Cela m’est revenu en tête à la lecture des unes du Devoir des derniers jours sur la grogne au PQ. J’y reviens.

À l’époque, intéressé de connaître l’ampleur de la grogne libérale, je me mis à lire attentivement le texte. Le journaliste, Denis Lessard, avait travaillé fort. Comme d’habitude. Il avait établi que: 1) quelques membres de la commission jeunesse du PLQ étaient mécontents de la campagne référendaire du Non; 2) des députés, anonymes, avaient quelques griefs, mais pas contre le chef; 3) un membre de la direction de la commission jeunesse demandait, lui, une course au leadership.

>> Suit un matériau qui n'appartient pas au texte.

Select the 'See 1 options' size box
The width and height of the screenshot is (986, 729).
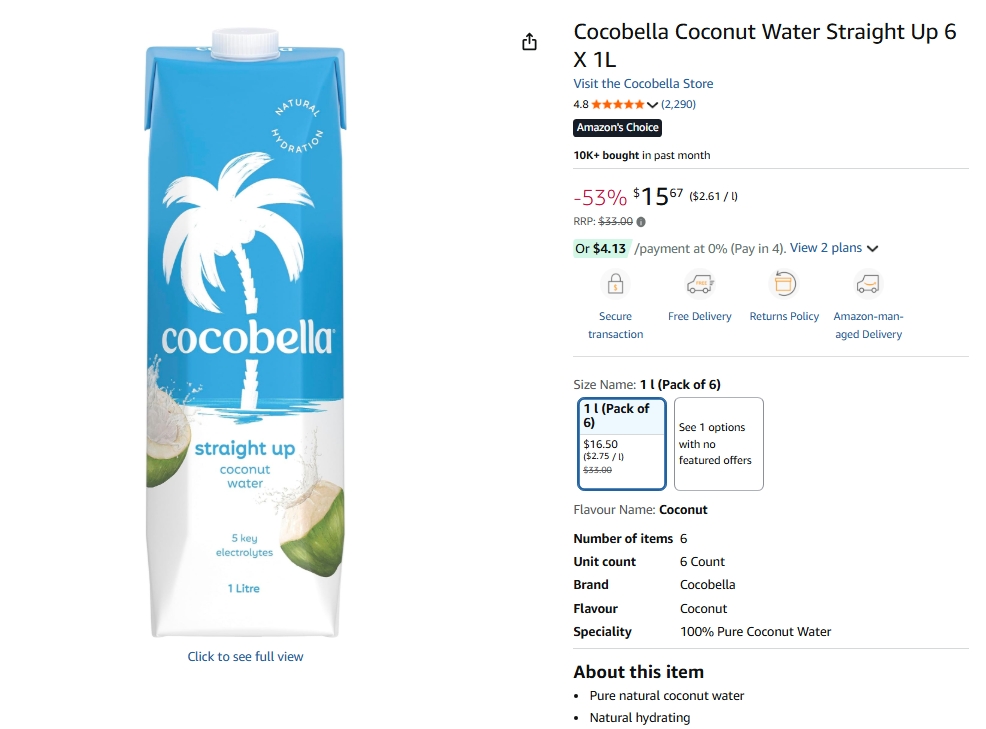coord(718,444)
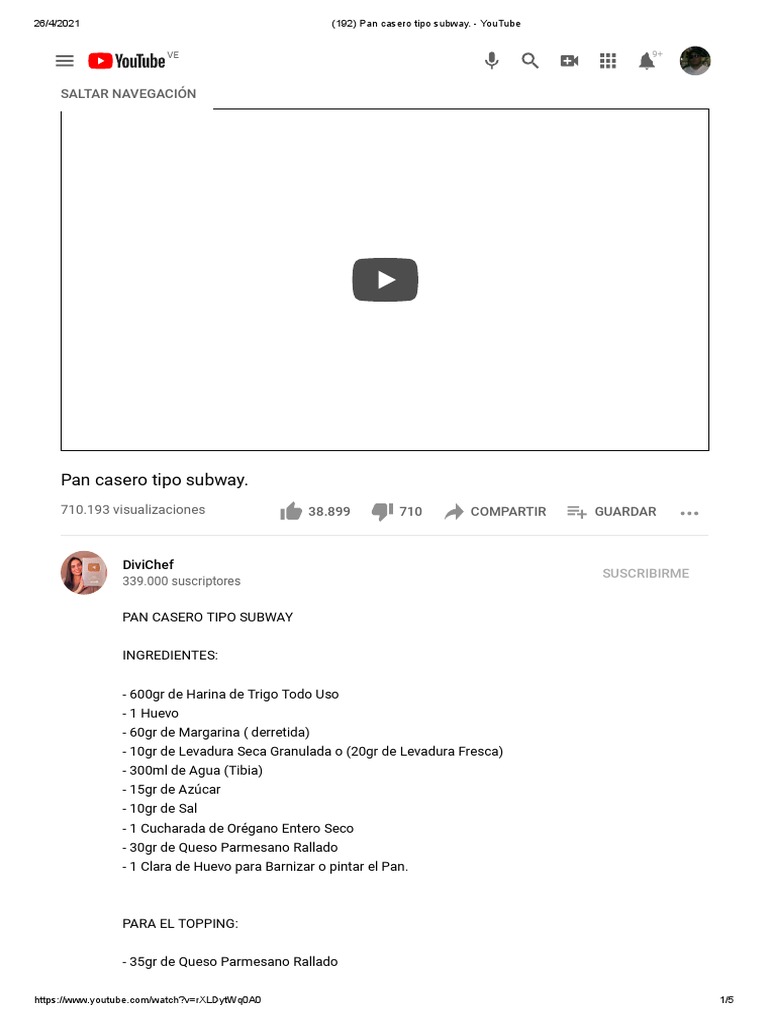
Task: Click the video title Pan casero tipo subway
Action: 154,479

Rien à reprocher au texte. Mais le journaliste en moi (j’étais alors conseiller) s’est demandé comment ces témoignages épars s’étaient retrouvés en une et s’ils justifiaient le titre « La grogne s’installe au PLQ ». Ce journaliste en moi répondait clairement non. Le texte aurait eu sa place, quelque part en pages intérieures, avec un titre reflétant plus honnêtement le contenu.

Un titre surréaliste

Rétrospectivement, le traitement réservé à ce texte par La Presse est un modèle de réserve lorsqu’on le compare à la mise en page offerte ce vendredi 29 octobre par Le Devoir à ce qui était à cette date une non-nouvelle parfaite.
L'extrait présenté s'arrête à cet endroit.